All of the entries are to be restated word for word.

- - - - -

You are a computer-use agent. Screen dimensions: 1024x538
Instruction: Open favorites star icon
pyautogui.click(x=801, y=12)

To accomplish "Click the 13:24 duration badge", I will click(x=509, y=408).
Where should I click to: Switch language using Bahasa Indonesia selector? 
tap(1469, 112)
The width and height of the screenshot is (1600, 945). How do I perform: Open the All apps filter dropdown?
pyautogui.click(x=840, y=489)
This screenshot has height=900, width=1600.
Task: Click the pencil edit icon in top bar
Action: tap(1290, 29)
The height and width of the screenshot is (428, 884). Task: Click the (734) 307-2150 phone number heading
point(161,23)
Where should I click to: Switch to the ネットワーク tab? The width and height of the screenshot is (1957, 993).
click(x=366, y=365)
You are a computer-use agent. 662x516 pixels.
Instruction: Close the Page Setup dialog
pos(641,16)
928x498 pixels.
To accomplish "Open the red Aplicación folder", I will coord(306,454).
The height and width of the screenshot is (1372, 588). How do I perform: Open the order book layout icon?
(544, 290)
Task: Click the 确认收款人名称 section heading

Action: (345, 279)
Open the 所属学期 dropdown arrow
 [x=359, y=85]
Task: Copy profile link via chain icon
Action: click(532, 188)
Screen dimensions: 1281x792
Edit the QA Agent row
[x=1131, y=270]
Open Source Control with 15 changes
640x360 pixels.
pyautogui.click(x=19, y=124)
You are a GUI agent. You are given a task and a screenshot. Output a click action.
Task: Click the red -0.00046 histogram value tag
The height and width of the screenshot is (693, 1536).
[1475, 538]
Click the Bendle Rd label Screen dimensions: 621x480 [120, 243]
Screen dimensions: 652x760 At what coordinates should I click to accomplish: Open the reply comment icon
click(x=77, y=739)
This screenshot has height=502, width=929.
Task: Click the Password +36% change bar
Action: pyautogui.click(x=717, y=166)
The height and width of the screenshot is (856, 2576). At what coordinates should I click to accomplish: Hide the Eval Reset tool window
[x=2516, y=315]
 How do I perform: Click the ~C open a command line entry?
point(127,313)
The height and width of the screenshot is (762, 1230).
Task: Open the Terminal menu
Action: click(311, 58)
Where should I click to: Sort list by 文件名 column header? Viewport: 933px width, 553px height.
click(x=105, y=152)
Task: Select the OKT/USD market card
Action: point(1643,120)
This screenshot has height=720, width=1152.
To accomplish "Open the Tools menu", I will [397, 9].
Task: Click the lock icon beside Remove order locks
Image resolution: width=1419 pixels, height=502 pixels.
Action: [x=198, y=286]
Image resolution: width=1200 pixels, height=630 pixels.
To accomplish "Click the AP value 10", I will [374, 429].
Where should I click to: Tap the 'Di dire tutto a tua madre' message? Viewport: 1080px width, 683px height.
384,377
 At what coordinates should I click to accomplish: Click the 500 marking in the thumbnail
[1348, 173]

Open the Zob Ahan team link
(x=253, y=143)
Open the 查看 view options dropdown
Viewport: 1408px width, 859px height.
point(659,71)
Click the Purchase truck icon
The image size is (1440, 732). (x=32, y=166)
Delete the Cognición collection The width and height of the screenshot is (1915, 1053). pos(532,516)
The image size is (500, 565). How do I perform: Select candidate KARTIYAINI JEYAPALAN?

- - - - -

SOLUTION FOR THIS EXERCISE ->
You are a computer-use agent. Screen dimensions: 1024x538
Instruction: Open favorites star icon
pyautogui.click(x=801, y=12)

To accomplish "Click the 13:24 duration badge", I will click(x=509, y=408).
Where should I click to: Switch language using Bahasa Indonesia selector? 
tap(1469, 112)
The width and height of the screenshot is (1600, 945). How do I perform: Open the All apps filter dropdown?
pyautogui.click(x=840, y=489)
This screenshot has height=900, width=1600.
Task: Click the pencil edit icon in top bar
Action: tap(1290, 29)
The height and width of the screenshot is (428, 884). Task: Click the (734) 307-2150 phone number heading
point(161,23)
Where should I click to: Switch to the ネットワーク tab? The width and height of the screenshot is (1957, 993).
click(x=366, y=365)
You are a computer-use agent. 662x516 pixels.
Instruction: Close the Page Setup dialog
pos(641,16)
928x498 pixels.
To accomplish "Open the red Aplicación folder", I will coord(306,454).
The height and width of the screenshot is (1372, 588). How do I perform: Open the order book layout icon?
(544, 290)
Task: Click the 确认收款人名称 section heading

Action: (345, 279)
Open the 所属学期 dropdown arrow
 [x=359, y=85]
Task: Copy profile link via chain icon
Action: click(532, 188)
Screen dimensions: 1281x792
Edit the QA Agent row
[x=1131, y=270]
Open Source Control with 15 changes
640x360 pixels.
pyautogui.click(x=19, y=124)
You are a GUI agent. You are given a task and a screenshot. Output a click action.
Task: Click the red -0.00046 histogram value tag
The height and width of the screenshot is (693, 1536).
[1475, 538]
Click the Bendle Rd label Screen dimensions: 621x480 [120, 243]
Screen dimensions: 652x760 At what coordinates should I click to accomplish: Open the reply comment icon
click(x=77, y=739)
This screenshot has height=502, width=929.
Task: Click the Password +36% change bar
Action: pyautogui.click(x=717, y=166)
The height and width of the screenshot is (856, 2576). At what coordinates should I click to accomplish: Hide the Eval Reset tool window
[x=2516, y=315]
 How do I perform: Click the ~C open a command line entry?
point(127,313)
The height and width of the screenshot is (762, 1230).
Task: Open the Terminal menu
Action: click(311, 58)
Where should I click to: Sort list by 文件名 column header? Viewport: 933px width, 553px height.
click(x=105, y=152)
Task: Select the OKT/USD market card
Action: point(1643,120)
This screenshot has height=720, width=1152.
To accomplish "Open the Tools menu", I will [397, 9].
Task: Click the lock icon beside Remove order locks
Image resolution: width=1419 pixels, height=502 pixels.
Action: [x=198, y=286]
Image resolution: width=1200 pixels, height=630 pixels.
To accomplish "Click the AP value 10", I will [374, 429].
Where should I click to: Tap the 'Di dire tutto a tua madre' message? Viewport: 1080px width, 683px height.
384,377
 At what coordinates should I click to accomplish: Click the 500 marking in the thumbnail
[1348, 173]

Open the Zob Ahan team link
(x=253, y=143)
Open the 查看 view options dropdown
Viewport: 1408px width, 859px height.
point(659,71)
Click the Purchase truck icon
The image size is (1440, 732). (x=32, y=166)
Delete the Cognición collection The width and height of the screenshot is (1915, 1053). pos(532,516)
The image size is (500, 565). How do I perform: Select candidate KARTIYAINI JEYAPALAN?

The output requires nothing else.